Leaving out the images, reproduce every line of the data that follows exactly.

★ ★ ★ ★ ★ ★ ★

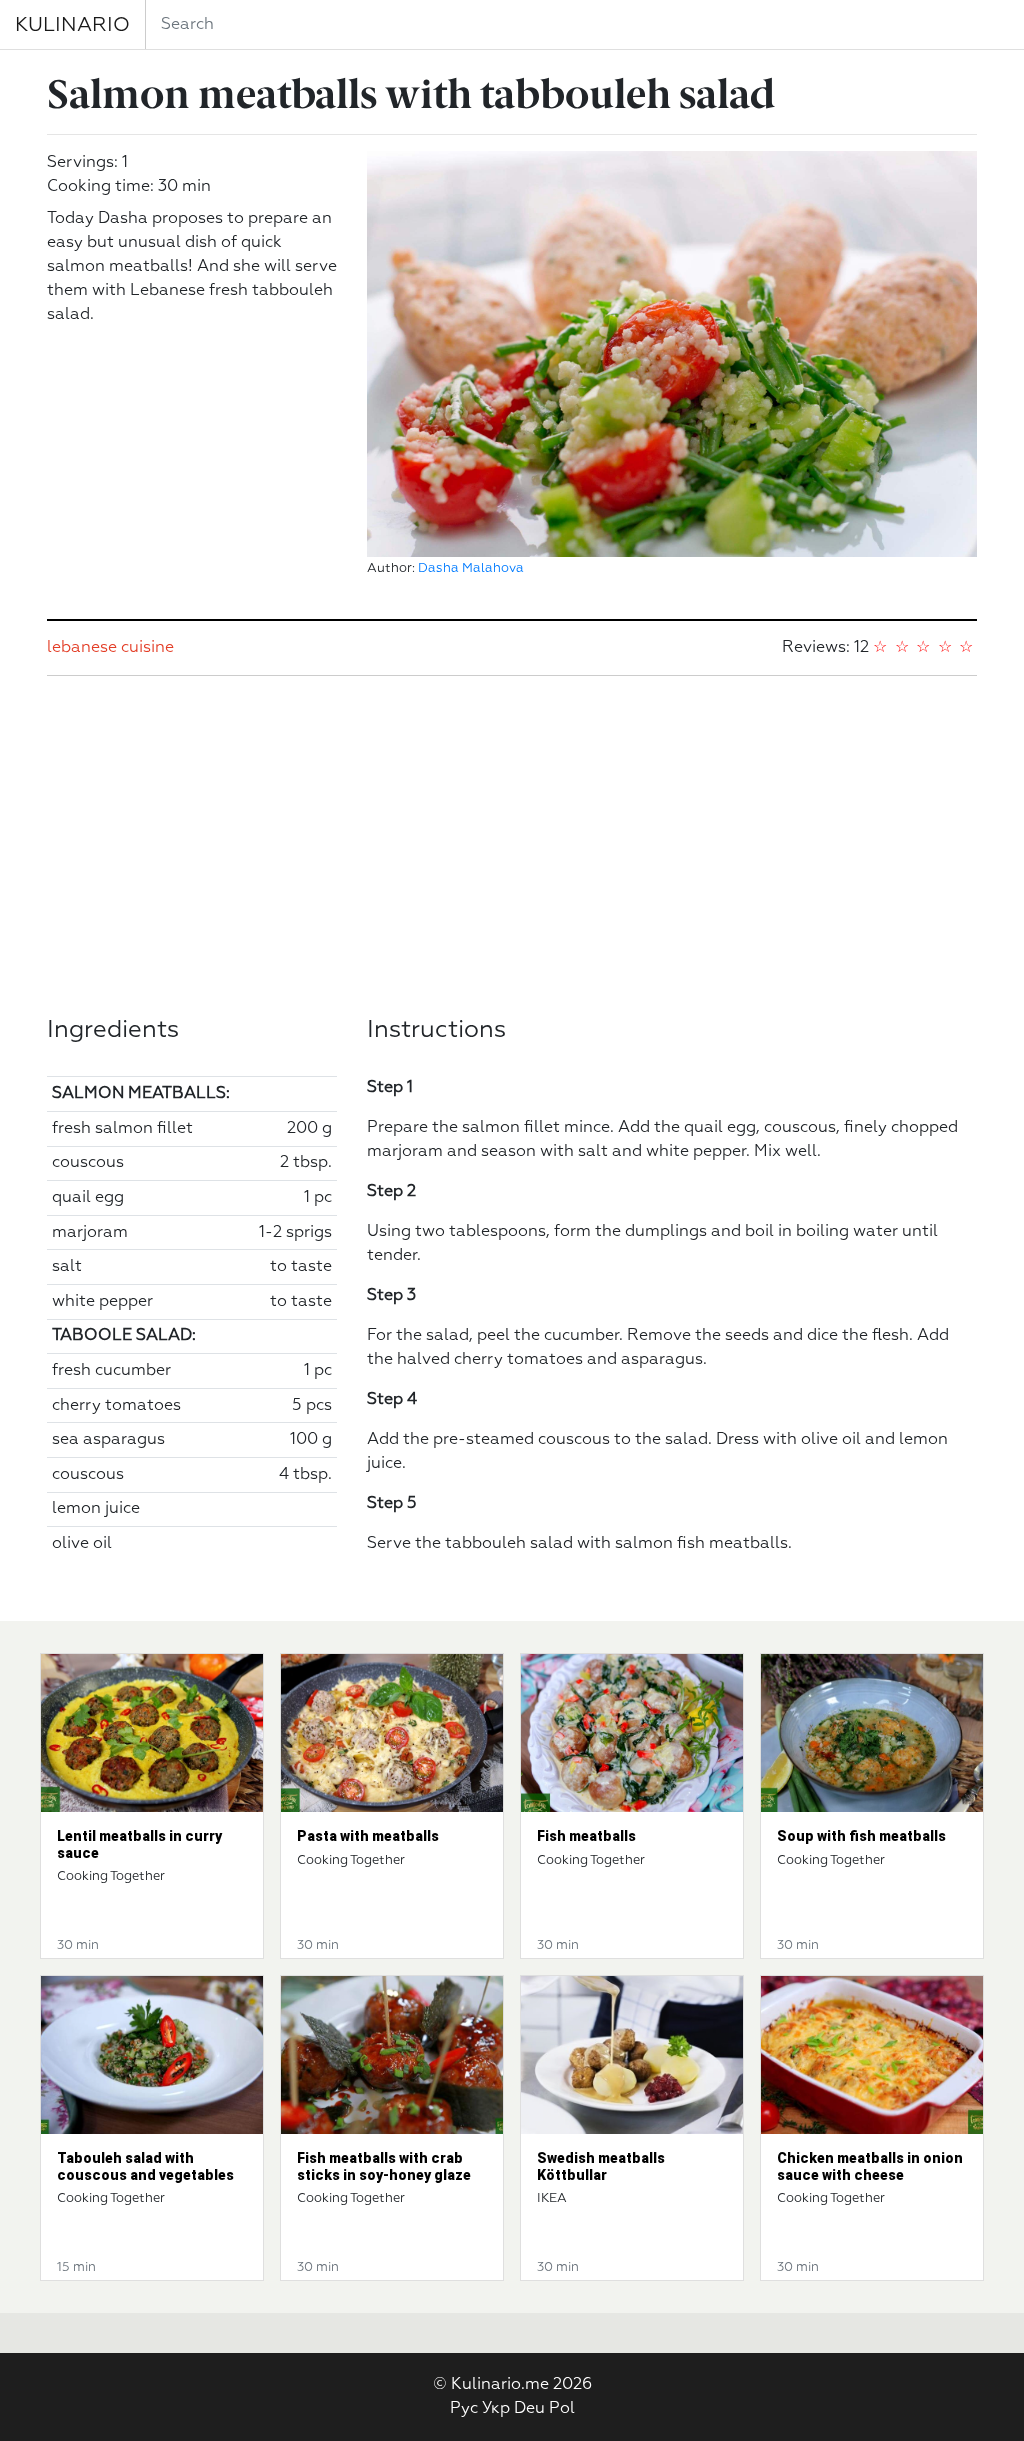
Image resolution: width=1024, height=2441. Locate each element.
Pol (562, 2409)
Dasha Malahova (471, 568)
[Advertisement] (512, 846)
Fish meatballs (586, 1836)
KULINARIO (72, 25)
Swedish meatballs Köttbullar (601, 2166)
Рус (464, 2409)
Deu (529, 2409)
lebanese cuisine (110, 648)
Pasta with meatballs (368, 1836)
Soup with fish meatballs (861, 1836)
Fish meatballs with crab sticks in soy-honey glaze (384, 2166)
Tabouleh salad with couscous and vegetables (145, 2166)
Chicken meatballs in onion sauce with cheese (870, 2166)
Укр (496, 2409)
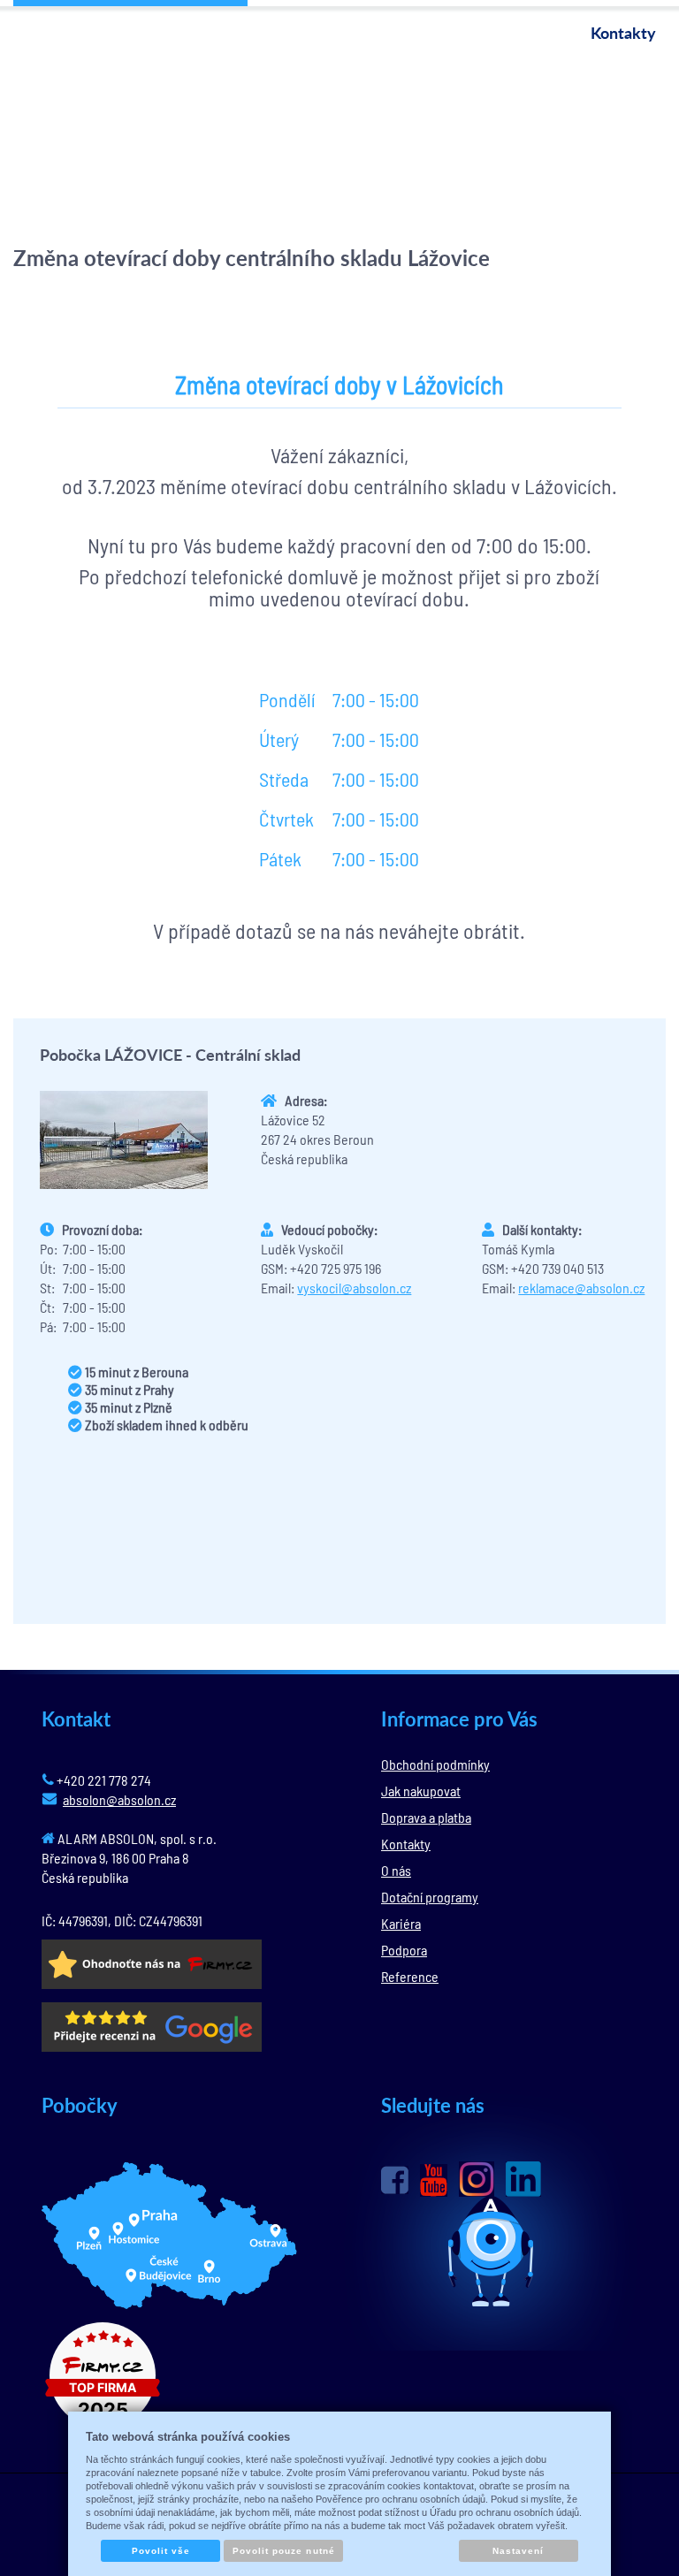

★ ★ ★ ★ ★ ★ ★

Answer to the exercise:
Image resolution: width=1024, height=2441. Locate each element.
Pol (562, 2409)
Dasha Malahova (471, 568)
[Advertisement] (512, 846)
Fish meatballs (586, 1836)
KULINARIO (72, 25)
Swedish meatballs Köttbullar (601, 2166)
Рус (464, 2409)
Deu (529, 2409)
lebanese cuisine (110, 648)
Pasta with meatballs (368, 1836)
Soup with fish meatballs (861, 1836)
Fish meatballs with crab sticks in soy-honey glaze (384, 2166)
Tabouleh salad with couscous and vegetables (145, 2166)
Chicken meatballs in onion sauce with cheese (870, 2166)
Укр (496, 2409)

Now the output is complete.